Recorded data:
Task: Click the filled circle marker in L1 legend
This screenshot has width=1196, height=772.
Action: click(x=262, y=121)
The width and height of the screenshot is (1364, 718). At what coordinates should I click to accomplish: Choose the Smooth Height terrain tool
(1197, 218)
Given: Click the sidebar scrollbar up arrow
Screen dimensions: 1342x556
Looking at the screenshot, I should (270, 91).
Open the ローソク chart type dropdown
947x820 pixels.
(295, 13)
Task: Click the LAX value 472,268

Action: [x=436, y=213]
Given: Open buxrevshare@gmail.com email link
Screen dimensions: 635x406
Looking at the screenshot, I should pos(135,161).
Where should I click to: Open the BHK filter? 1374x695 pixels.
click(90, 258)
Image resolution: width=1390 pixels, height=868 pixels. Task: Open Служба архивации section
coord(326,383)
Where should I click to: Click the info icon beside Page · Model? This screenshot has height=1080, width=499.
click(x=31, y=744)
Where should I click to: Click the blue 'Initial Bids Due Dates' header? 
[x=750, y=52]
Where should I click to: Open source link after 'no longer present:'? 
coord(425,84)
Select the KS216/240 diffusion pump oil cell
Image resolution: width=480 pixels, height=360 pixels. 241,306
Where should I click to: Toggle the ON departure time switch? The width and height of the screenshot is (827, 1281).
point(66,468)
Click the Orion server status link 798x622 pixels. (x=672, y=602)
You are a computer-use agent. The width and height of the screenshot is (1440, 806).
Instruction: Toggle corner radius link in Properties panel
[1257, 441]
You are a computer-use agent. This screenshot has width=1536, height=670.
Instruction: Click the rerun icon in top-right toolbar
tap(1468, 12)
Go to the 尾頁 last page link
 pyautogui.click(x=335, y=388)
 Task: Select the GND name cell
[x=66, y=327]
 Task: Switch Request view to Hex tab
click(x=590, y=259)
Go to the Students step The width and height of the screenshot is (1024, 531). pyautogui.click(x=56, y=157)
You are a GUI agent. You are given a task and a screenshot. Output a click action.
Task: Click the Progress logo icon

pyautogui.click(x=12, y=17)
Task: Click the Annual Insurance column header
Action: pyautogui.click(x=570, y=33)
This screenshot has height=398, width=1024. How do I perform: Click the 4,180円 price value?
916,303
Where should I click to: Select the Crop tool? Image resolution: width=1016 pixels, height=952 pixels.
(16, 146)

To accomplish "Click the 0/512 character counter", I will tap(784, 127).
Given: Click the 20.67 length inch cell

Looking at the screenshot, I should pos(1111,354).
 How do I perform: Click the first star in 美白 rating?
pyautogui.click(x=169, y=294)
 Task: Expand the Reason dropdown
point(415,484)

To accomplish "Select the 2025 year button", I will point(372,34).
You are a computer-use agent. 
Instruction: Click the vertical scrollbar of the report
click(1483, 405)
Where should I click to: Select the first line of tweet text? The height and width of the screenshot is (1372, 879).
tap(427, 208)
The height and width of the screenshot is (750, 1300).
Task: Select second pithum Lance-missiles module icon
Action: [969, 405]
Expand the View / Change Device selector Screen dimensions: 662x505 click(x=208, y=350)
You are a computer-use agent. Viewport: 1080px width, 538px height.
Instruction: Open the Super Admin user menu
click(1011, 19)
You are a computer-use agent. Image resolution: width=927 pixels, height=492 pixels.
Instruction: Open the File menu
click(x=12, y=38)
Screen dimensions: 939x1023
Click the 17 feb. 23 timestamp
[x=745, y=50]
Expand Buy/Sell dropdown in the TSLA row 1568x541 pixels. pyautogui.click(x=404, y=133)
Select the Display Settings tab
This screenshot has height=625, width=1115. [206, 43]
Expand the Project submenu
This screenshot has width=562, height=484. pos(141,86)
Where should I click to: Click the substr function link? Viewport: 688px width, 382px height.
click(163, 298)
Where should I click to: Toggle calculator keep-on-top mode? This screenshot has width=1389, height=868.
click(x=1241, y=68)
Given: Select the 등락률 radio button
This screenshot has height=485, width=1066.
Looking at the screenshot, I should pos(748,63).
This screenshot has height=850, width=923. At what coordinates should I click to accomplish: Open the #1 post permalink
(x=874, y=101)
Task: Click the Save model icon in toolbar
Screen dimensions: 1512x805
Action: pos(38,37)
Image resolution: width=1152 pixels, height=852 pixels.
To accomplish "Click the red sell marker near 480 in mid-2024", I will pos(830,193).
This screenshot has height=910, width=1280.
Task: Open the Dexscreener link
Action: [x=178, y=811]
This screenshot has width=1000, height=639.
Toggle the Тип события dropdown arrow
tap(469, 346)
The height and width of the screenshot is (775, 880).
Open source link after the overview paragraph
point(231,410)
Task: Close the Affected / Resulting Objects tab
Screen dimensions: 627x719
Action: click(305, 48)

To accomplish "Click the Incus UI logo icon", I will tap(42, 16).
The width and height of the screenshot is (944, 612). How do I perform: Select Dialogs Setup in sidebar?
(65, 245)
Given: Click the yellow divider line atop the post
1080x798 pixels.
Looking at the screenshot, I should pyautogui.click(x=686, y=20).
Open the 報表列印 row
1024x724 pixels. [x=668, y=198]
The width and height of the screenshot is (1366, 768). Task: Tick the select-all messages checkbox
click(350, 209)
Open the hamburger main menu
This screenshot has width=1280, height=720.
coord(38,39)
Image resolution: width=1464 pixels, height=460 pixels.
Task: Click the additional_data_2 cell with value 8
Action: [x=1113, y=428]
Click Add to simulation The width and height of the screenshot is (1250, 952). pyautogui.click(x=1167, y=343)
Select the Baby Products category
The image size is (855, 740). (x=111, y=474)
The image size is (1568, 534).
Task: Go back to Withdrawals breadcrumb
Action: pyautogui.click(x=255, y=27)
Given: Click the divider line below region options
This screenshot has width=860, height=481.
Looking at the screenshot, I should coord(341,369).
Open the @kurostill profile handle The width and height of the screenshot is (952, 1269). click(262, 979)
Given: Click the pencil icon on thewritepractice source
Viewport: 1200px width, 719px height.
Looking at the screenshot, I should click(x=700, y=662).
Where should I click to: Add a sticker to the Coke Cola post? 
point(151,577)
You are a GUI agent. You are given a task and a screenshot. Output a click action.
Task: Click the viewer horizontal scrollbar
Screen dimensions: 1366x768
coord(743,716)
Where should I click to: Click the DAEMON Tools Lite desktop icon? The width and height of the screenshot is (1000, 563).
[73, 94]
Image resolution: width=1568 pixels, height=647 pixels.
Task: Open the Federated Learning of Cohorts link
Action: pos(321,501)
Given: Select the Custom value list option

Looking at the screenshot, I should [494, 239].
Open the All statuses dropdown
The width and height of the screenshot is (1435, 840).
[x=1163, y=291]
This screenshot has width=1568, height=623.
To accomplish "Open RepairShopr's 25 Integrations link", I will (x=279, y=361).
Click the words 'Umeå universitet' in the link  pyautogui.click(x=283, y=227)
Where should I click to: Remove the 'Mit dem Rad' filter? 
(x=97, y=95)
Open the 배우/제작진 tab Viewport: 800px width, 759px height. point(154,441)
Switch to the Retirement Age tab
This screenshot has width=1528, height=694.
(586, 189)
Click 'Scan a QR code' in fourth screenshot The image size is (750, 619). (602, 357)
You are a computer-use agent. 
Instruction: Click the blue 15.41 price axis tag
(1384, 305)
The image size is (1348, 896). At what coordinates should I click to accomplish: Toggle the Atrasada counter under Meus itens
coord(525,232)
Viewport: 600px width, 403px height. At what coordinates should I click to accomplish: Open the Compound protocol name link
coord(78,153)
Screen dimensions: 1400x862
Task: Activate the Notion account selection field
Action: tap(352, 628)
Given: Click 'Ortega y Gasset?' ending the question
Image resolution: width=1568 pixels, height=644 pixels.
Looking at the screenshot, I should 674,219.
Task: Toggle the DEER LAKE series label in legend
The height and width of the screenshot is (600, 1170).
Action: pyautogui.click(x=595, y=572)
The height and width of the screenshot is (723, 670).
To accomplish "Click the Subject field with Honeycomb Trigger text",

Task requirements: Return, exactly as they stand, the lines from the start of the records above through the line with "Given: Open buxrevshare@gmail.com email link", both ends included, and no other lines.

Problem solution:
Task: Click the filled circle marker in L1 legend
This screenshot has width=1196, height=772.
Action: click(x=262, y=121)
The width and height of the screenshot is (1364, 718). At what coordinates should I click to accomplish: Choose the Smooth Height terrain tool
(1197, 218)
Given: Click the sidebar scrollbar up arrow
Screen dimensions: 1342x556
Looking at the screenshot, I should (270, 91).
Open the ローソク chart type dropdown
947x820 pixels.
(295, 13)
Task: Click the LAX value 472,268

Action: [x=436, y=213]
Given: Open buxrevshare@gmail.com email link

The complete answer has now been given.